The Denali Highway and the Dalton Highway are two highways that lead to different destinations in Alaska. The Denali Highway is south of Fairbanks and connects Richardson Highway and Parks Highway, just miles away from the Denali National Park. The Dalton highway heads north from Fairbanks and is known as the ‘haul road’ and made famous by the show Ice Road Truckers. Even though these roads have different sight seeing opportunities and different destinations, there are enough similarities and rules to follow when traveling each to have a safe and enjoyable journey.
The Denali Highway is a dirt highway that connects Richardson Highway at Paxson to Parks Highway at Cantwell. This road is closed from October to May due to no winter road maintenance, but is used every so often by tourists and Alaskans. The Denali Highway is a 135 mile road that winds through mountain ranges and taiga and offers great photo opportunities of mountains and wildlife. There is an archeological site, many glaciers, and various points of interest to stop and check out. Maclaren Summit seems to be one of the most popular at 4,086 feet high. There are sites to camp for the night all along the road, but the Brushkana Creek Campground is the only one that offers bathroom facilities and has marked campgrounds. The Denali Highway is best when done in two days- a loop trip from Fairbanks will put 436 miles on your odometer.
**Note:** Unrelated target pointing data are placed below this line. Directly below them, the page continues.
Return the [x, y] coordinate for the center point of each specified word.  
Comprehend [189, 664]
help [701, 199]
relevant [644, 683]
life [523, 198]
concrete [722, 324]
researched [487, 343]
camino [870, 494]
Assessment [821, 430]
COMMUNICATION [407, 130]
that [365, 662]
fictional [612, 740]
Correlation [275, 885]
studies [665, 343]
The Dalton Highway is also a dirt highway that heads north from Fairbanks. It is best known as the ‘haul road’ seen on Ice Road Truckers. It is 498 miles to the town Deadhorse, at which point you would have to turn around and head back home. While it seem pointless to drive a 498 mile road that ends, there are a lot of points of interest to take in and most people just driving the road don’t go all 498 miles. Along the way, many tour buses will stop at the Yukon Crossing on the Yukon River, Finger Mountain, and the Arctic Circle. The landscape is different than the Denali Highway- it is a hilly, curvy road that showcases fields of wildflowers instead of mountains. It is not advised that you take this road during the winter months, but it is not closed.
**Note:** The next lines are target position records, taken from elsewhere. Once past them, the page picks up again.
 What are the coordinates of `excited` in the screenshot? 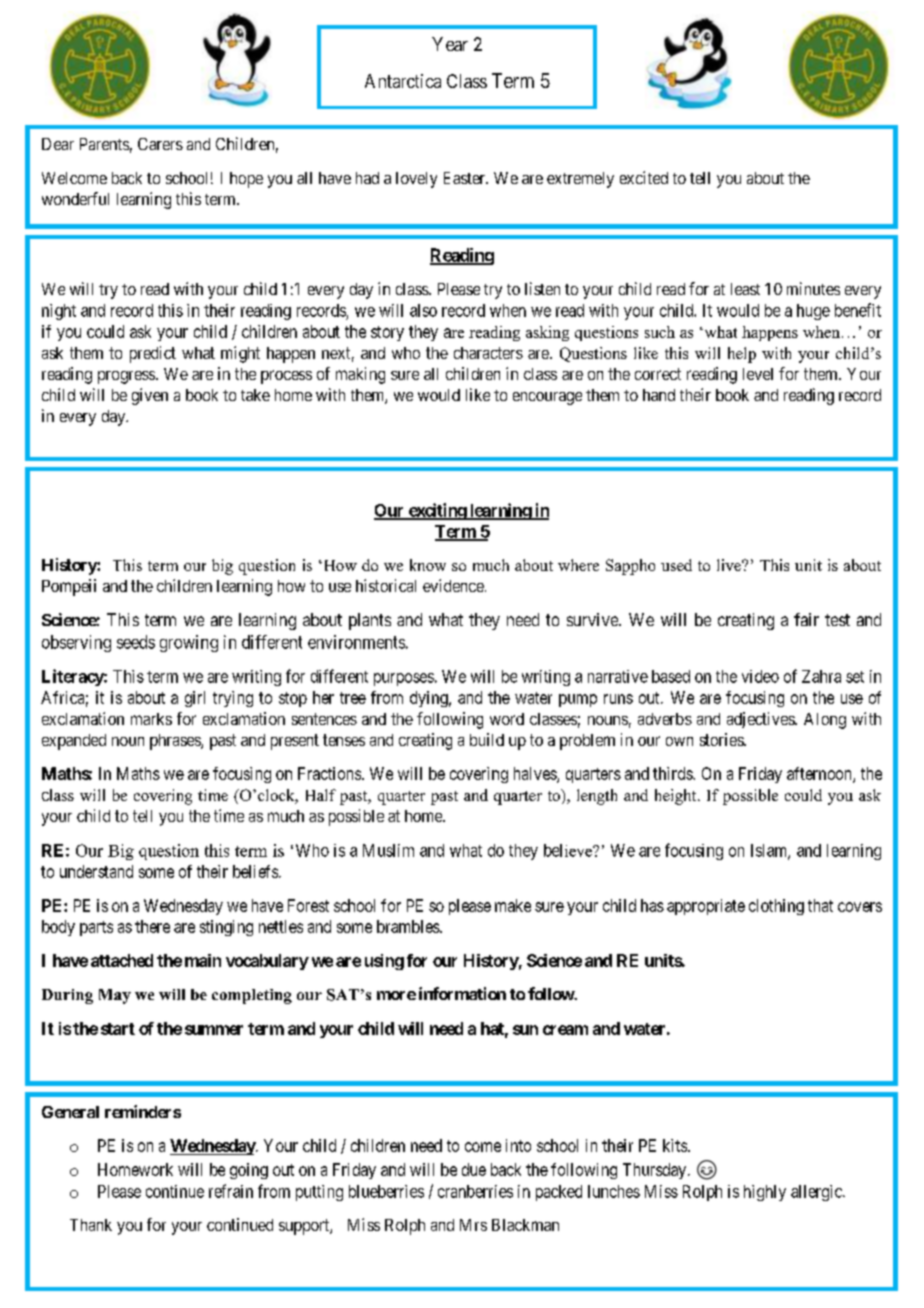 It's located at (644, 177).
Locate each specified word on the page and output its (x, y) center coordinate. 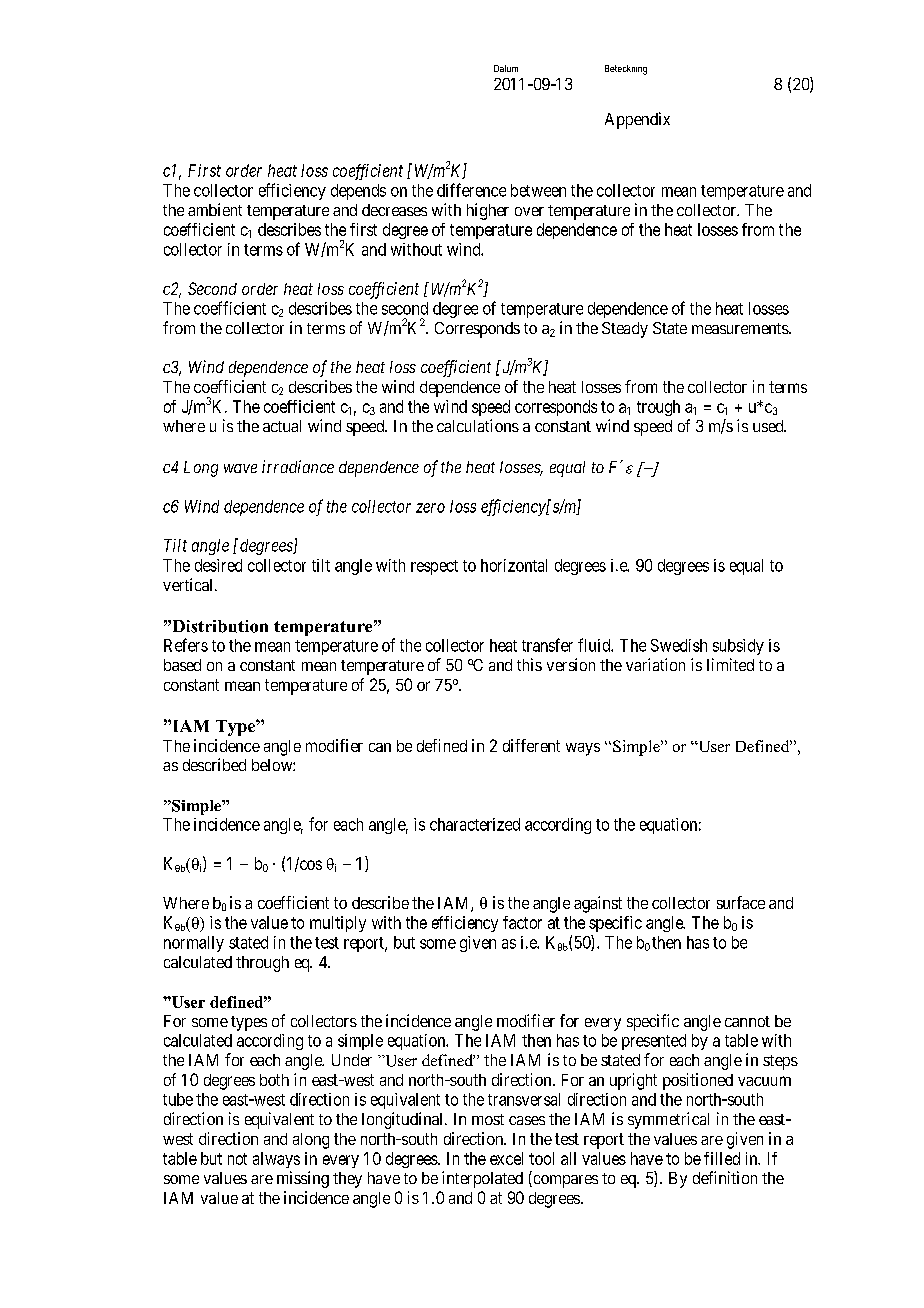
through (262, 964)
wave (240, 468)
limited (730, 664)
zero (430, 508)
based (182, 665)
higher (488, 211)
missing (303, 1179)
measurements (741, 328)
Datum (506, 68)
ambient (215, 209)
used (769, 426)
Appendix (637, 120)
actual (282, 426)
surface (741, 902)
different (531, 745)
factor (522, 922)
Keeping Safe On The Denali and Dalton Highways
Whichever highway you decide to take, there are similar rules, reminders, and regulations that the BLM of Alaska has put in place to keep people safe:
-Before you leave Fairbanks make sure you have a full tank of gas, your tires are inflated, and all the car’s fluids are in check. Service is limited on both of these roads, so get gas and do a quick check of your car whenever you do come across a gas station. Make sure your camera batteries are charged along with anything else that may need to be charged or have batteries replaced.
-Take extra supplies with you. Pack food, water, extra blankets, hand sanitizer, insect repellent, make sure your have good spare tires and a jack, and clothing for cold and wet weather. In case you do have a problem with the vehicle, you’ll want to be prepared for anything. The weather can change instantly when you’re in the interior of Alaska- it may be 90 degrees during the day, but it can turn into a very cold night. Especially if you’re not prepared.
-There will be no cellphone coverage once you’re outside of Fairbanks. If traveling up Dalton Highway, it won’t come back until you’re in Fairbanks. If traveling the Denali Highway it will go in and out, but it’s hard to maintain due to the mountains. Make sure you let someone know where you plan on traveling on these highways and when you plan to get back from the trip.
-When driving make sure you have your headlights on at all times. There are times when there’s dust clouds from the road being heavily traveled. Also try to keep your lights clean. It’s recommended that you drive slow on both of these roads- there are patches of gravel, potholes, and slick mud at times. Both roads have steep hills and curves, little to no shoulder, and are very narrow. Slow down for oncoming traffic, not only because of narrow roads, but so you don’t risk your car throwing loose gravel at their car. If you come across a truck, remember that they have the right away. If you have to stop, make sure you’re in a safe spot and never stop on hills or curves. Easy rules to remember and they seem like common sense, but accidents still happen because someone decided to go too fast or not let a truck pass.
-Most of all, have fun. It’s a long and bumpy ride, whether you’re on the Denali Highway or the Dalton Highway, but if the tips are followed you’ll come back with great stories to tell and some beautiful photographs.